# Slow tempo rendition



## GoingForBaroque (Sep 26, 2010)

Hey guys, I am the only one, but does it bother anyone else, when a conductor plays a piece, that you normally love, too fast? To me, it sounds like they are trying to rush through and get it over with, not letting one savor the composition. It takes all the feeling all the life out of the piece.

My question. Can anyone tell me of a conductor and/or orchestra that usually plays the piece at a moderately slower tempo? I'm not talking about the form, e.g. an adagio or largo. I am talking about the overall tempo of the entire piece, especially the allegros being played slower than other renditions of the same piece.


----------



## World Violist (May 31, 2007)

I don't like when conductors take things too quickly either. It's quite frankly annoying to me and often sounds shallow. Leonard Bernstein in his DG recordings will take some things slow, but also he gets to a lot of rubato and stuff that I often enough don't care for. Celibidache was famous for slow renditions, but it depends on how slow you're willing to go; his Bruckner 8 lasts close to two full hours. However, his various performances of Ravel's Bolero are hands down the best I've ever heard, precisely because he doesn't rush anything forward and allows the build-up of tension so central to the piece.


----------



## GoingForBaroque (Sep 26, 2010)

Thank you very much, World Violist. I have just looked up Sergiu Celibidache on Wikipedia. I am definitely going check out some of his work. I was wondering if you know of a nice moderately slow rendition of Bach's Brandenburg Concertos? They are so beautiful, and most of what I ever find is once again, played way too fast. Those concertos are so wonderfully composed, and all the incredible complexities of the piece are lost, because the listener misses them at that faster tempo.


----------



## World Violist (May 31, 2007)

GoingForBaroque said:


> Thank you very much, World Violist. I have just looked up Sergiu Celibidache on Wikipedia. I am definitely going check out some of his work. I was wondering if you know of a nice moderately slow rendition of Bach's Brandenburg Concertos? They are so beautiful, and most of what I ever find is once again, played way too fast. Those concertos are so wonderfully composed, and all the incredible complexities of the piece are lost, because the listener misses them at that faster tempo.


I'm afraid I don't know all that much about the Brandenburg Concerti. Just looking around on Amazon, here are a few that stuck out:

Jordi Savall, which is referred to as being more melodic than frenetic: http://www.amazon.com/J-S-Bach-Bran...r_1_22?ie=UTF8&s=music&qid=1285521016&sr=1-22

Masaaki Suzuki; if anyone is going to make something seem less frenetic than it really is, it's going to be him: http://www.amazon.com/Brandenburg-C...r_1_23?ie=UTF8&s=music&qid=1285521016&sr=1-23

and if these two are still too fast... you could always go for Karajan's big-band recording with the entire Berlin Philharmonic: http://www.amazon.com/Bach-Brandenburg-Concertos-Johann-Sebastian/dp/B000001GXX/ref=pd_cp_m_1

Hope these help!


----------



## GoingForBaroque (Sep 26, 2010)

Cool thanks, World Violist. I am going to check out all of those suggestions.


----------

### Information provided
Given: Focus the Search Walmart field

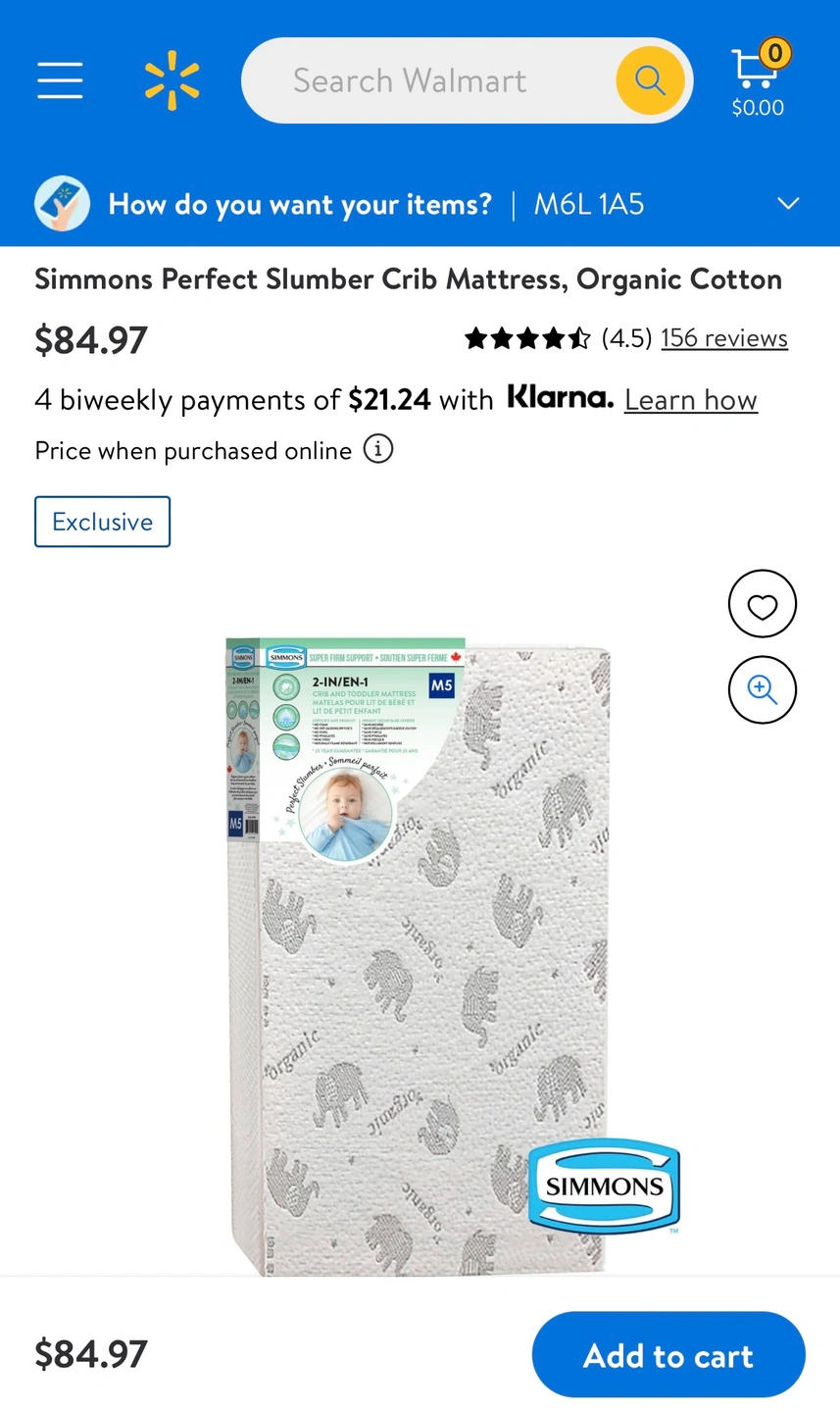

### Requirement A
Set down the passage from the forum thread on slow tempos word for word, starting at "# Slow tempo" and ending at "the same piece.".
### Requirement B
Which composers are named in the forum thread on slow tempos? List them all.

### Answer A
# Slow tempo rendition



## GoingForBaroque (Sep 26, 2010)

Hey guys, I am the only one, but does it bother anyone else, when a conductor plays a piece, that you normally love, too fast? To me, it sounds like they are trying to rush through and get it over with, not letting one savor the composition. It takes all the feeling all the life out of the piece.

My question. Can anyone tell me of a conductor and/or orchestra that usually plays the piece at a moderately slower tempo? I'm not talking about the form, e.g. an adagio or largo. I am talking about the overall tempo of the entire piece, especially the allegros being played slower than other renditions of the same piece.

### Answer B
- Bruckner
- Ravel
- Bach